→ Extracted data
'''

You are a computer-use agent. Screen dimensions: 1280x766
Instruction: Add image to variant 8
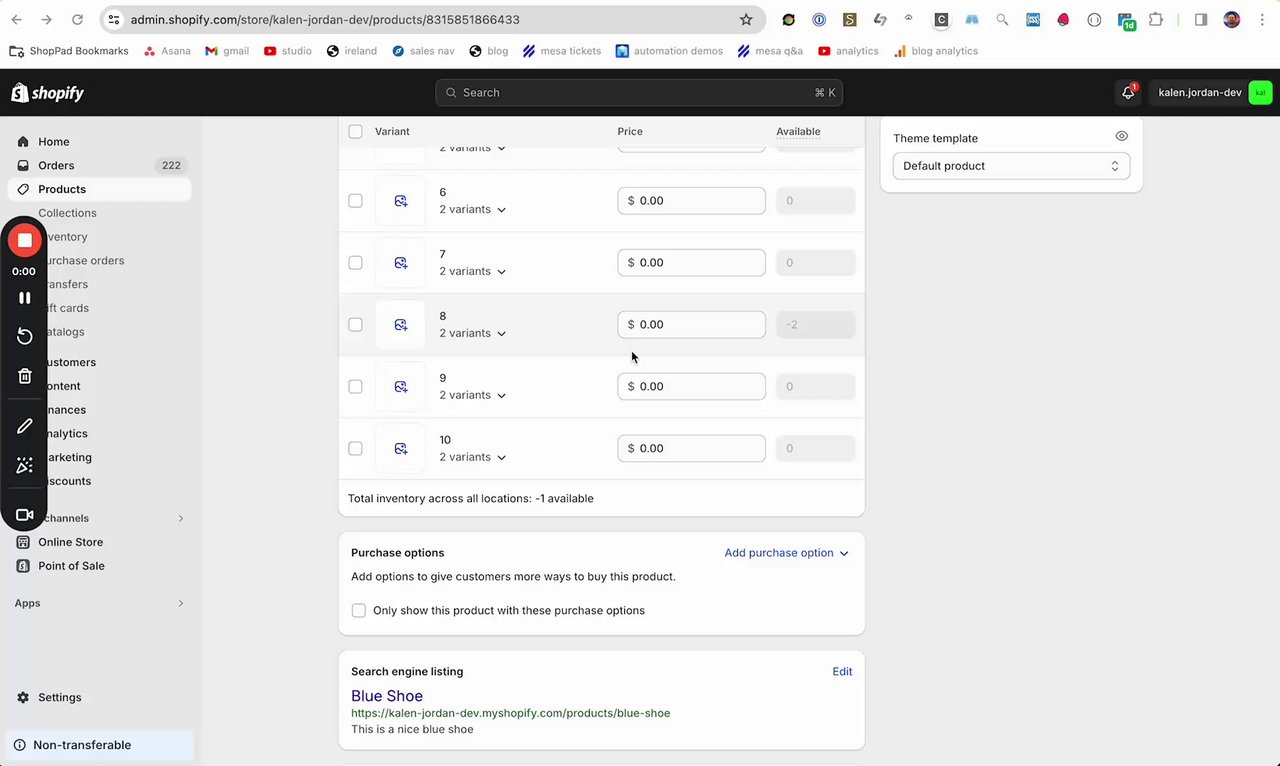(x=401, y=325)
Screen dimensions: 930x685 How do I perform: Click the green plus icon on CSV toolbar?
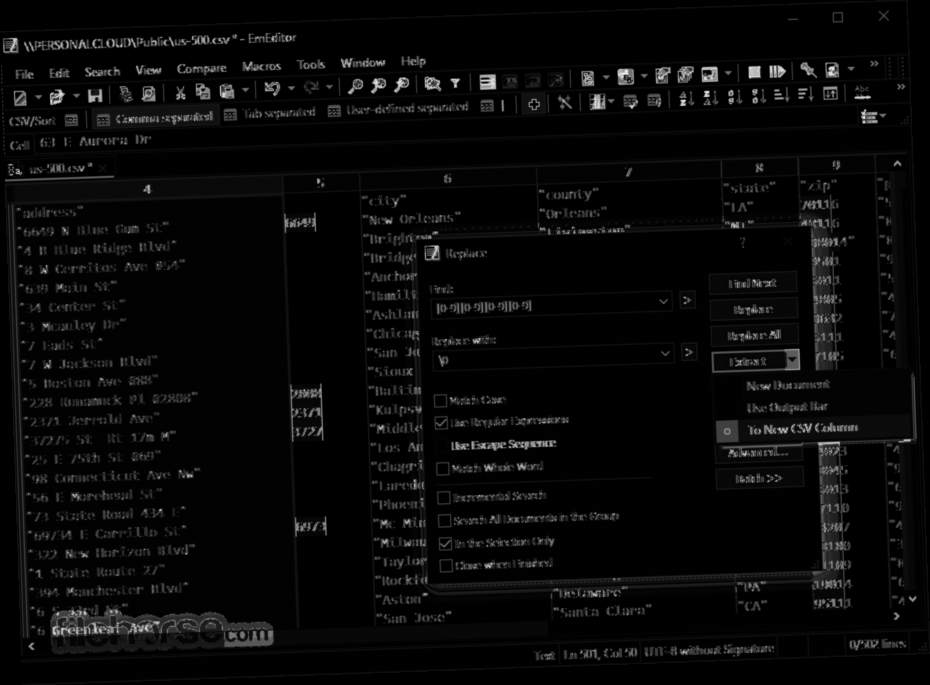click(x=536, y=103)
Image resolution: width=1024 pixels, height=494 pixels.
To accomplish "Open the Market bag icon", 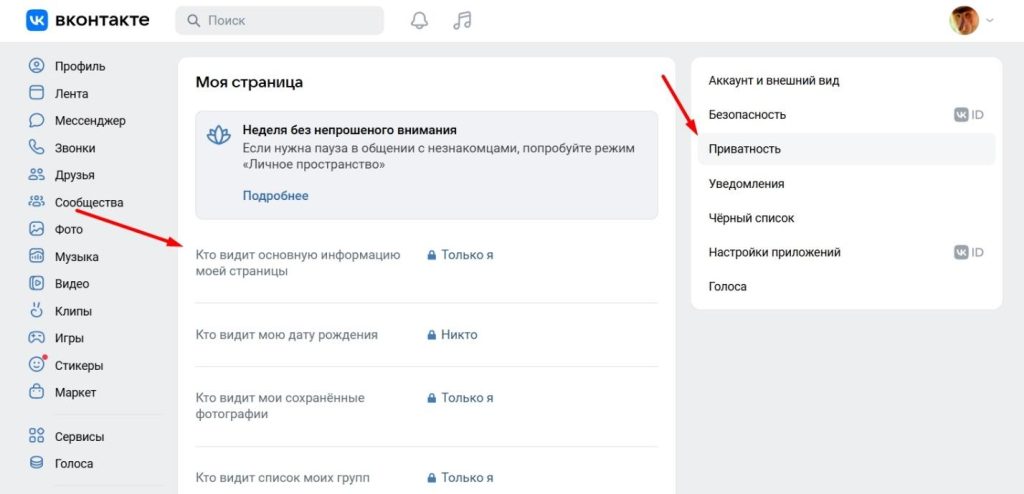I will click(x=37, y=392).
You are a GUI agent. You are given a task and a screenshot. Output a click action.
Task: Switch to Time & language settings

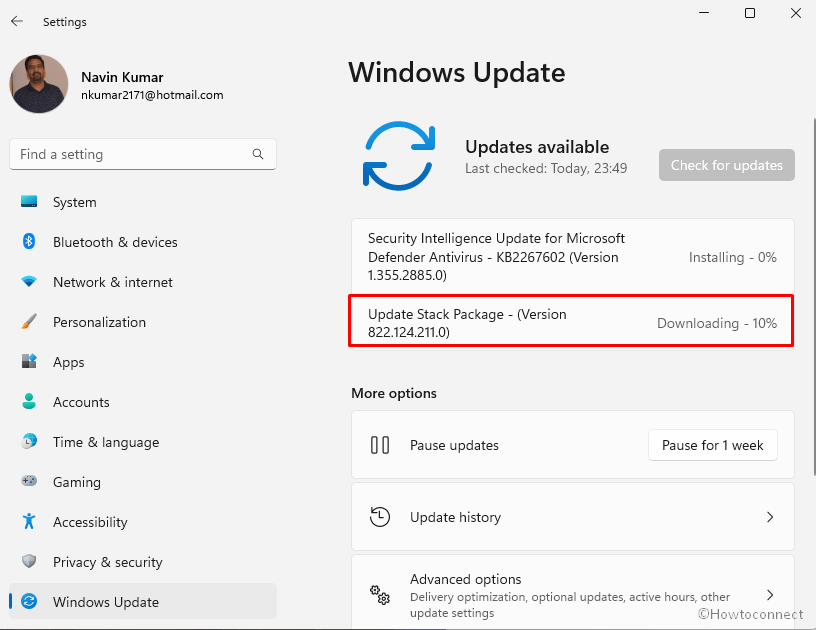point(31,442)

'''

→ Work required
Search the data for the string "agent". List each line that has it.

→ Expected answer
You are a computer-use agent. Screen dimensions: 1280x766
You are a GUI agent. You are given a task and a screenshot. Output a click action.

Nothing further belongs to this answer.